Relevant FAQs of this case

Why are material alterations in contract terms important?

Material alterations in contract terms are significant because they can affect the enforceability of the contract. All parties must explicitly accept such alterations to be valid and included in the contract.

  • For example: In a construction contract, if one party attempts to make a significant change to the project timeline without the other party’s agreement, it could be a material alteration that needs mutual consent.

What's the impact of a warranty disclaimer that materially alters the agreement?

When a warranty disclaimer significantly changes the parties’ obligations in a contract, it can lead to disputes and potential unenforceability. These disclaimers must be explicitly agreed upon to be considered part of the contract.

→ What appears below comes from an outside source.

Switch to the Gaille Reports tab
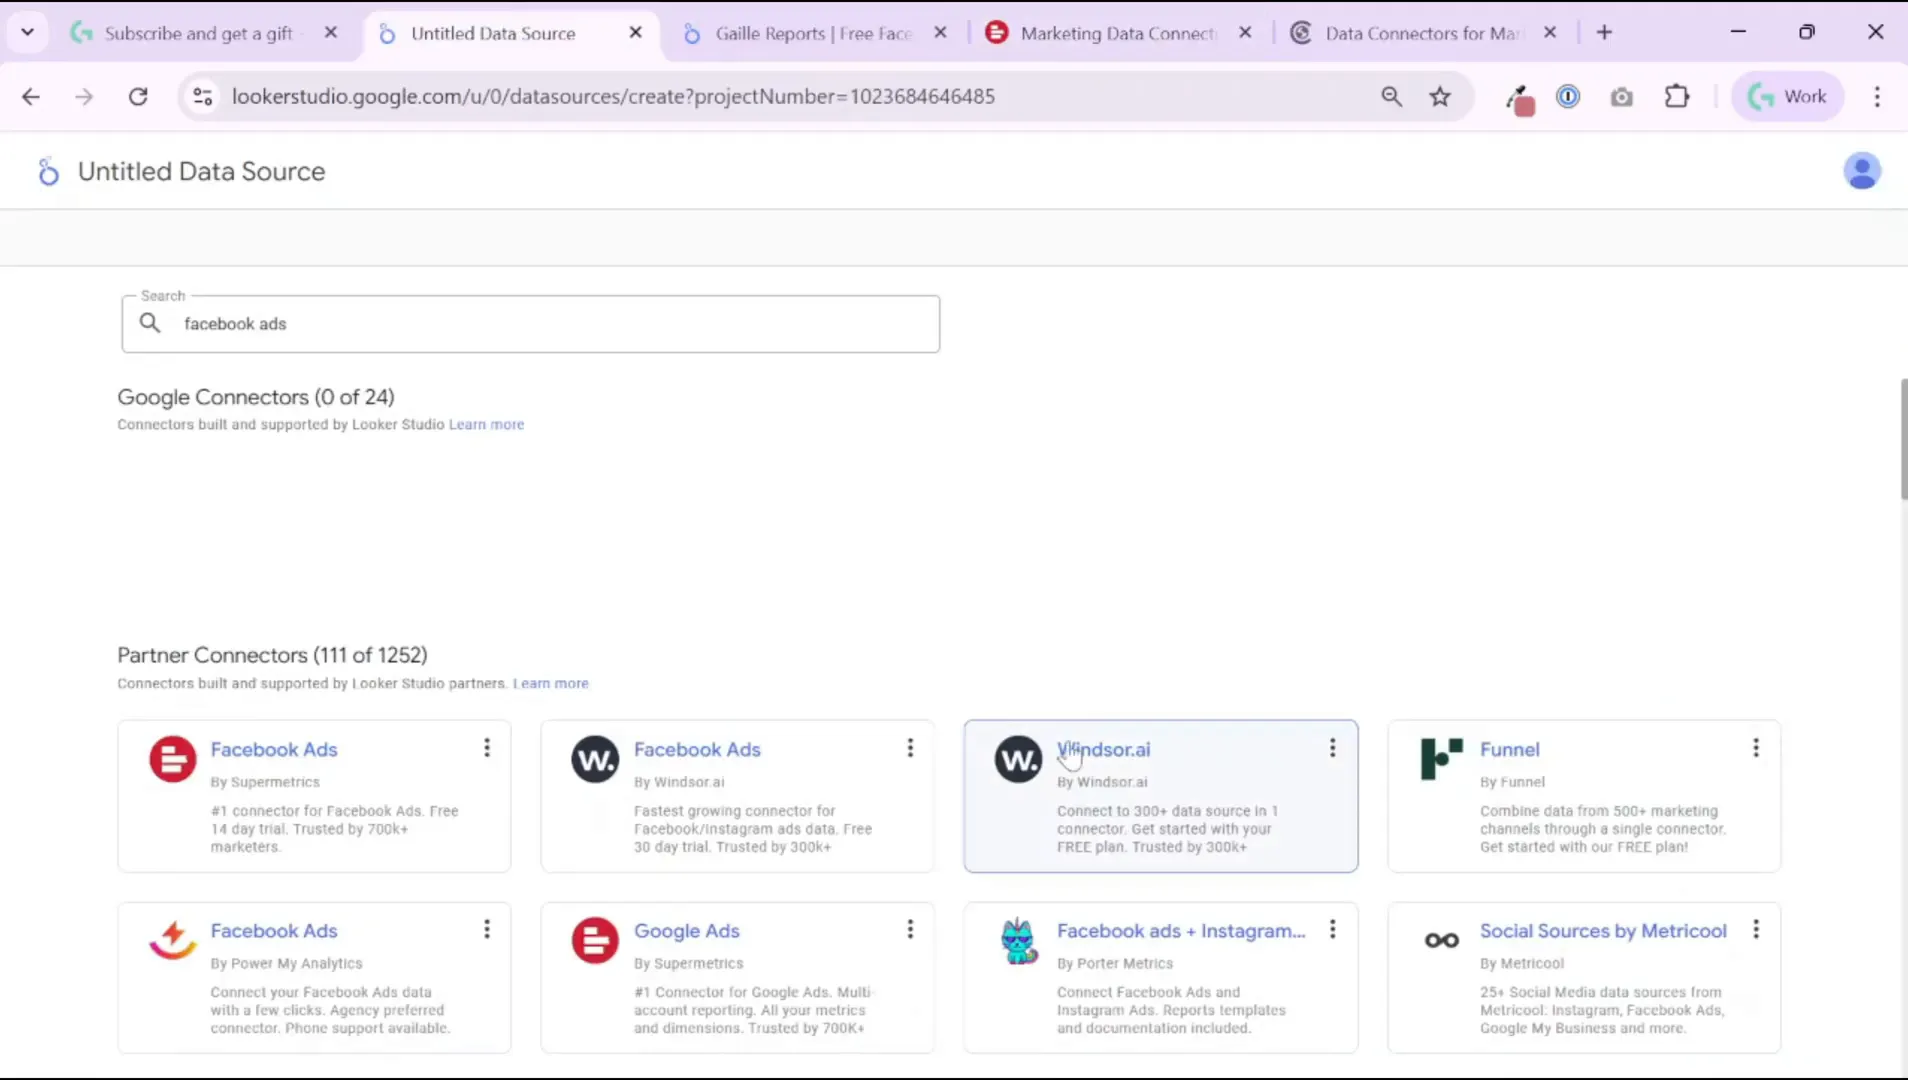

  • For example: In a car purchase contract, if the seller includes a warranty disclaimer that eliminates all responsibility for vehicle defects without the buyer’s consent, it may be a material alteration not binding on the buyer.

How does the Uniform Commercial Code (UCC) handle additional contract terms?

The UCC, under Section 2-207, states that additional terms in a contract become part of it unless they materially alter it or the offer explicitly limits acceptance to its terms without agreeing to the additional ones.

  • For example: In a sale of goods contract, if the buyer’s purchase order includes additional terms and the seller’s acceptance expressly limits acceptance to the buyer’s terms, the additional terms may not become part of the contract.